Background
Pancreaticoduodenectomy (PD) is one of the major and challenging abdominal operations, associated with morbidity rate 40–50% and mortality rate less than 5%.
Aim
To evaluate surgical outcomes between isolated hepaticojejunostomy reconstruction after PD versus conventional reconstruction after PD as regards postoperative morbidity and mortality.
Patients and methods
This is a prospective cohort study conducted at Ain Shams University Hospitals, in the period from October 2016 to May 2020. Sixty patients with malignant masses in pancreatic head, periampullary, or duodenum, were recruited for this study. Ethical approval was obtained from Al Demerdash ethical committee.
Results
Our study included 60 patients who underwent PD, our mean age was 57.22±10.07 years (40–82 years).
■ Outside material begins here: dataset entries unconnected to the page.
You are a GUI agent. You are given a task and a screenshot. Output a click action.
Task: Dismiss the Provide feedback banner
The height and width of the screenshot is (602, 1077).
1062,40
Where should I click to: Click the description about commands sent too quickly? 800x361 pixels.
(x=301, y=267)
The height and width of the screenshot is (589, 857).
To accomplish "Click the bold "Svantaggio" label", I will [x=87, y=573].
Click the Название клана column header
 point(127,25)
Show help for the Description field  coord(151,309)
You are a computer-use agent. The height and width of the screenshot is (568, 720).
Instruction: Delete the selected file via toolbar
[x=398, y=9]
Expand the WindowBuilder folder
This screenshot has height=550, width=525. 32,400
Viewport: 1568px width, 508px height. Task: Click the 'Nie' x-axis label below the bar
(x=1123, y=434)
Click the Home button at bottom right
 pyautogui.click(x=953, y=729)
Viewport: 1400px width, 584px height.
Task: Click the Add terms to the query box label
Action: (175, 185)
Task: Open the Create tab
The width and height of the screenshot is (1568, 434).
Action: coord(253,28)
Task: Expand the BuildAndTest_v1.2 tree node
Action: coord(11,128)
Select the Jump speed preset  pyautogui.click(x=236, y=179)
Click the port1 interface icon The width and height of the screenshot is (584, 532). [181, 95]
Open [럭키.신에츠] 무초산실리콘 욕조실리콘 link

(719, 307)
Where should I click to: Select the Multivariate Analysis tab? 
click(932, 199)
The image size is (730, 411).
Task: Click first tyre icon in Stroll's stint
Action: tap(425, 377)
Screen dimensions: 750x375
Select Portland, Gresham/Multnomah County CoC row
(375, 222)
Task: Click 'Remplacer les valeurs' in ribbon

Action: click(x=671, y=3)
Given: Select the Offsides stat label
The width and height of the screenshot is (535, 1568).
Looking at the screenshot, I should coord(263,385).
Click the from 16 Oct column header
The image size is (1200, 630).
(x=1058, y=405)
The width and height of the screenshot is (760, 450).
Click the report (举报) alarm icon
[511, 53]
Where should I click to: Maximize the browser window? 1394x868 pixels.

In group I (the conventional group), five (16.7%) cases had pancreatic fistula, while group II (isolated hepaticojejunostomy) had only one (3.3%) case, although higher incidence in group I of postoperative pancreatic fistula but value 0.085. Group I had seven (23.3%) cases, while group II had no cases of biliary reflux with value 0.005. Delayed gastric emptying in group I had four (13.3%) cases, while group II had three (10%) cases with value 0.68. The mean operative blood loss was 523.00±92.14 ml (300–700 ml). The mean hospital stay was 10.14±2.28 days (7–18). The overall percentage of wound complications was 23.3%. The overall mortality was 1.7%.
Conclusion
Isolated hepaticojejunostomy reconstruction after PD associated with a low rate of postoperative pancreatic fistula and no biliary gastric reflux, but needs longer time than conventional reconstruction after PD. Further studies are needed to confirm the results.